REQUIRED WORK ▸
Rewrite the rows from the line containing "Given: Click the 'statusline' command name" through the end of the rows, inclusive, replacing "GUI agent" with "GUI assistant" and leaving everything else unchanged. Omit the pictures from your answer.

----

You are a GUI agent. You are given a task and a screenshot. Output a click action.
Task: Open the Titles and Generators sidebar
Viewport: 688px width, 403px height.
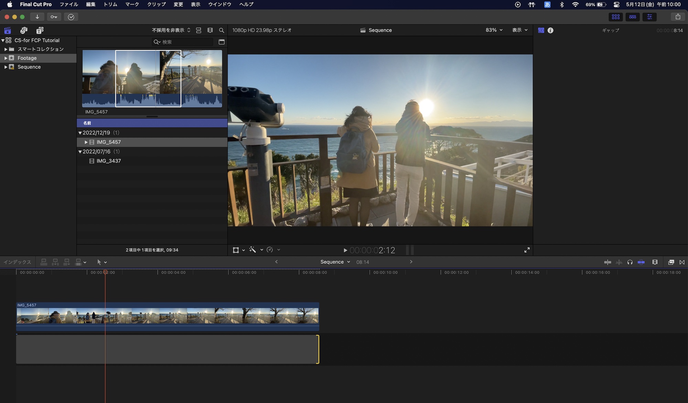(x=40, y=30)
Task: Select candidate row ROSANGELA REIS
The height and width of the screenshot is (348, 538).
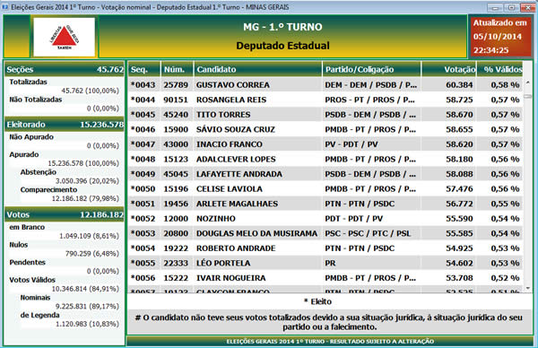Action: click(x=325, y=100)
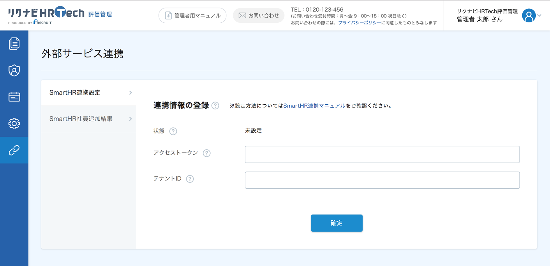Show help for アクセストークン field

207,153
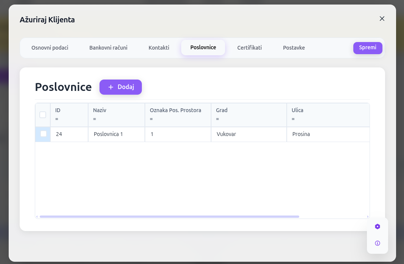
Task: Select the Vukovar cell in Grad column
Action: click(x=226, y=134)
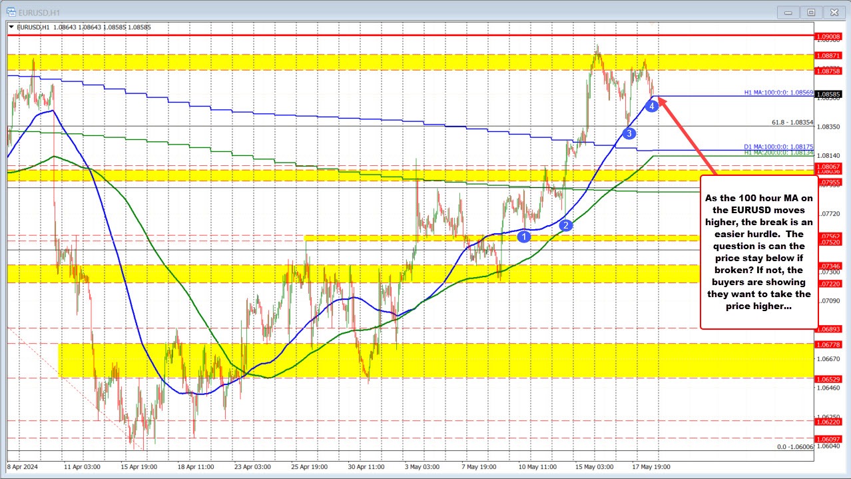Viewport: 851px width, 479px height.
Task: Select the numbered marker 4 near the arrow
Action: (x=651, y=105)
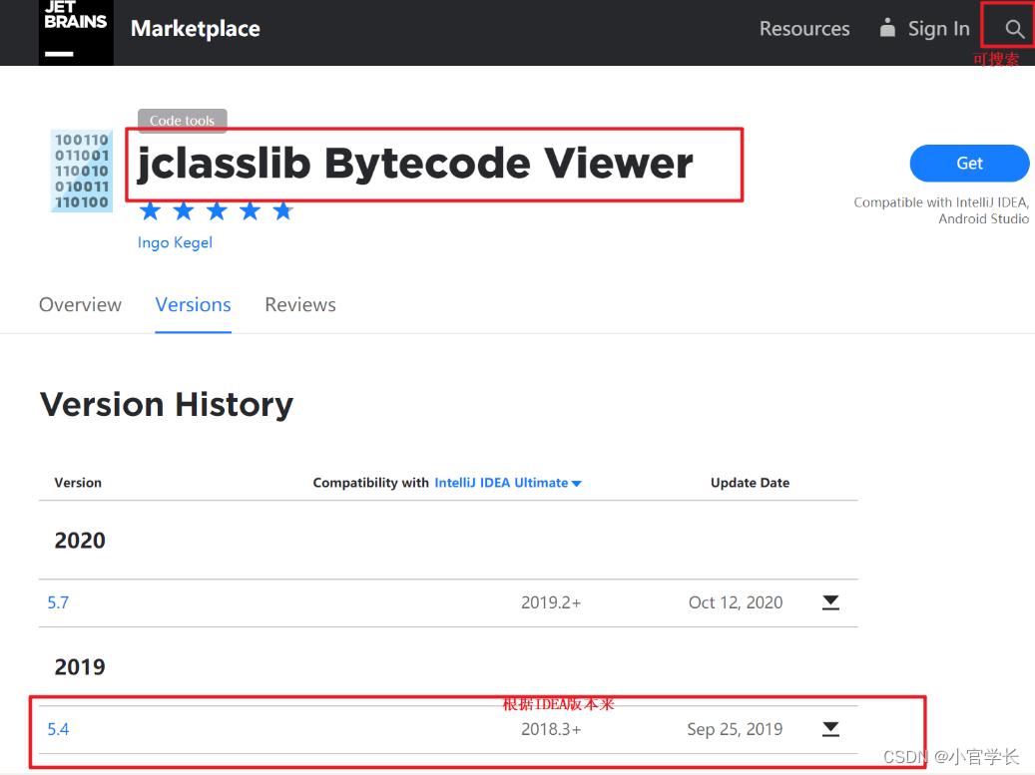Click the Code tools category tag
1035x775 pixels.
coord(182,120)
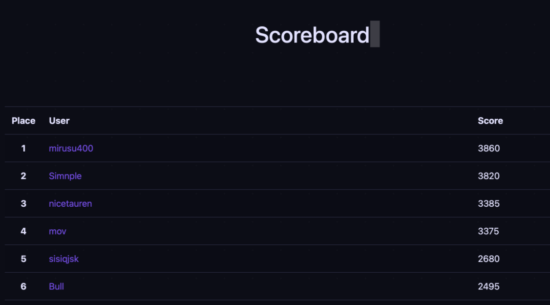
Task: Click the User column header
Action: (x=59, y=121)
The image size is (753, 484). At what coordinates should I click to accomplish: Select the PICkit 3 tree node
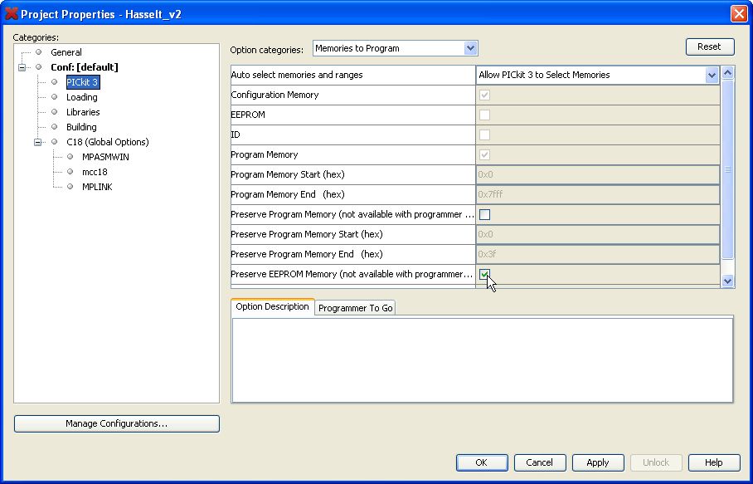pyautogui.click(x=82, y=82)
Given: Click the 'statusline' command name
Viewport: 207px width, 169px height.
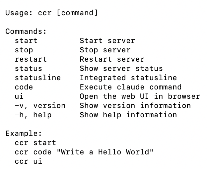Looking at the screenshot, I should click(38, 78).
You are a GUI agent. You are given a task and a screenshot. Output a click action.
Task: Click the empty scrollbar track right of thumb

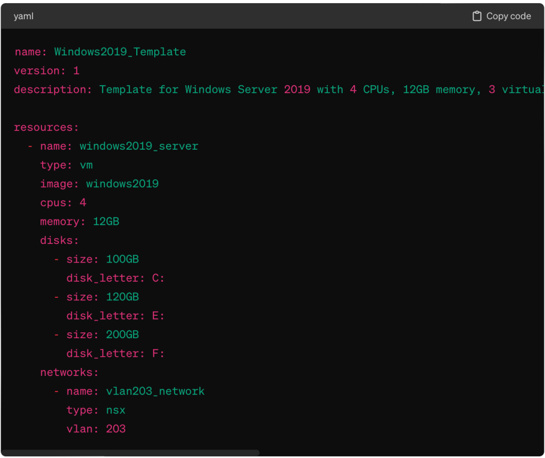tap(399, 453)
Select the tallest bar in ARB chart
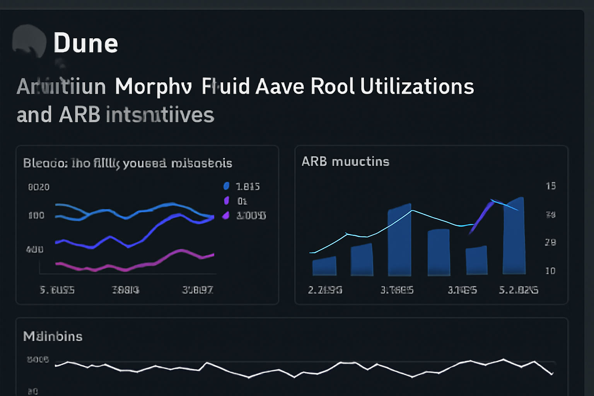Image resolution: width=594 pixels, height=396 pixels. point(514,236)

----

THE ANSWER ▸
Given: Click the 'statusline' command name
Viewport: 207px width, 169px height.
Looking at the screenshot, I should click(38, 78).
You are a GUI assistant. You are given a task and a screenshot. Output a click action.
Task: Click the empty scrollbar track right of thumb

tap(399, 453)
Select the tallest bar in ARB chart
Image resolution: width=594 pixels, height=396 pixels. point(514,236)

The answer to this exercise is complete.